>>>

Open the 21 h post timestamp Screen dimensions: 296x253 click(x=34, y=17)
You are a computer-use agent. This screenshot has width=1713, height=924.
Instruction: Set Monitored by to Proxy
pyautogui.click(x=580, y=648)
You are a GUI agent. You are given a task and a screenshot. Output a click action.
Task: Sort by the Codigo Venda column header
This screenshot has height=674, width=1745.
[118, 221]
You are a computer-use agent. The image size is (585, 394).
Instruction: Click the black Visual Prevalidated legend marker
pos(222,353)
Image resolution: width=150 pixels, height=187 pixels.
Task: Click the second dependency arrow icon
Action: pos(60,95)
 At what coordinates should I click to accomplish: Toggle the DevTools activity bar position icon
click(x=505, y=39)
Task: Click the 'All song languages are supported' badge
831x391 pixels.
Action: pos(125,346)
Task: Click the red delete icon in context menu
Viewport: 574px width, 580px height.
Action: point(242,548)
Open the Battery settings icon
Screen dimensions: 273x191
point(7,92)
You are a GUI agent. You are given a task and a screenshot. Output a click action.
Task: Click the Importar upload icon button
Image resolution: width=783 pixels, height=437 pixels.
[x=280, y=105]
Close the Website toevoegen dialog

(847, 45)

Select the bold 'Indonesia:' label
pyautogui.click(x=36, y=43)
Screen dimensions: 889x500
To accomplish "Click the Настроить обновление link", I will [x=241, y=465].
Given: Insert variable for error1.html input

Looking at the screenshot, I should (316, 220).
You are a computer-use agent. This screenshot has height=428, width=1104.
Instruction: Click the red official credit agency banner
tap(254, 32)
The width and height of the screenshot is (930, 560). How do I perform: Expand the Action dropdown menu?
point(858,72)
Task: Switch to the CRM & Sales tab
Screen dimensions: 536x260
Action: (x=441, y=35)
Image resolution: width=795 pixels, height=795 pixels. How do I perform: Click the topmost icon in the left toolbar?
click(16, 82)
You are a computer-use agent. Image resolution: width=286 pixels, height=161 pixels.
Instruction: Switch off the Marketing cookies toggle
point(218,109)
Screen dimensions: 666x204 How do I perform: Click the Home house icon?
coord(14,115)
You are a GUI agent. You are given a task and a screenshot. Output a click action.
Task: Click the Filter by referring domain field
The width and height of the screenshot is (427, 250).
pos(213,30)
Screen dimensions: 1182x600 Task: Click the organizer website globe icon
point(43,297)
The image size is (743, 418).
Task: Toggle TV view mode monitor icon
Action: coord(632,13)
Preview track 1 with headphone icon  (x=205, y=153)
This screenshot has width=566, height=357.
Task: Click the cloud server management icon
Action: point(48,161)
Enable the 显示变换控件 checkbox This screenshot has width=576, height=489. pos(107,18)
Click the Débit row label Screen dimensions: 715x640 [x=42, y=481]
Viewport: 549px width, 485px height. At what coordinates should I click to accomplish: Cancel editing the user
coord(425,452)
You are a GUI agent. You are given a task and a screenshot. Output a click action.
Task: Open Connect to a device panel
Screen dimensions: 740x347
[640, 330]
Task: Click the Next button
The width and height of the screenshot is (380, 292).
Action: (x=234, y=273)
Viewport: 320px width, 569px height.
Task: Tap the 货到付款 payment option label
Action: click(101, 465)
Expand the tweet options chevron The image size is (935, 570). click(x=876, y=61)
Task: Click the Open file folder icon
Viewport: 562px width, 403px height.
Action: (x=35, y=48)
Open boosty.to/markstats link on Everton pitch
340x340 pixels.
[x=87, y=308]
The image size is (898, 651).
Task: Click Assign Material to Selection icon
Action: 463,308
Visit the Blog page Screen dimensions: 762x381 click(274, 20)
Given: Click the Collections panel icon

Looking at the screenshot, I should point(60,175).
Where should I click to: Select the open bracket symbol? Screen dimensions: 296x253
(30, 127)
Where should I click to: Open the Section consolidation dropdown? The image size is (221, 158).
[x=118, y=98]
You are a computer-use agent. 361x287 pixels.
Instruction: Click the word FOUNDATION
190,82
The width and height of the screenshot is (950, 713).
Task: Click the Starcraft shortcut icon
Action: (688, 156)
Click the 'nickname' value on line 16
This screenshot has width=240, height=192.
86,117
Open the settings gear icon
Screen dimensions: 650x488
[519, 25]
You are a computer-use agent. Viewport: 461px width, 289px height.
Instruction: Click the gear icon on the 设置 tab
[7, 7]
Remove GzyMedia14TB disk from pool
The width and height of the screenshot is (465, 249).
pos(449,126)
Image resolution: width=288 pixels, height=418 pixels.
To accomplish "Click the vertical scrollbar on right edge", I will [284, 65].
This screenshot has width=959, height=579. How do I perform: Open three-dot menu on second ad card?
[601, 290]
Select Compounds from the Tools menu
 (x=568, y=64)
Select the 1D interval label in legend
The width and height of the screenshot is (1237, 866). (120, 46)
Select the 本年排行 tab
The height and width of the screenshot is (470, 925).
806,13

<<<

— EXERCISE DIRECTIONS —
Look through the entries above and find each line where the word "settings" occurs; copy those lines.

— EXPECTED ANSWER —
Open the Battery settings icon
Open the settings gear icon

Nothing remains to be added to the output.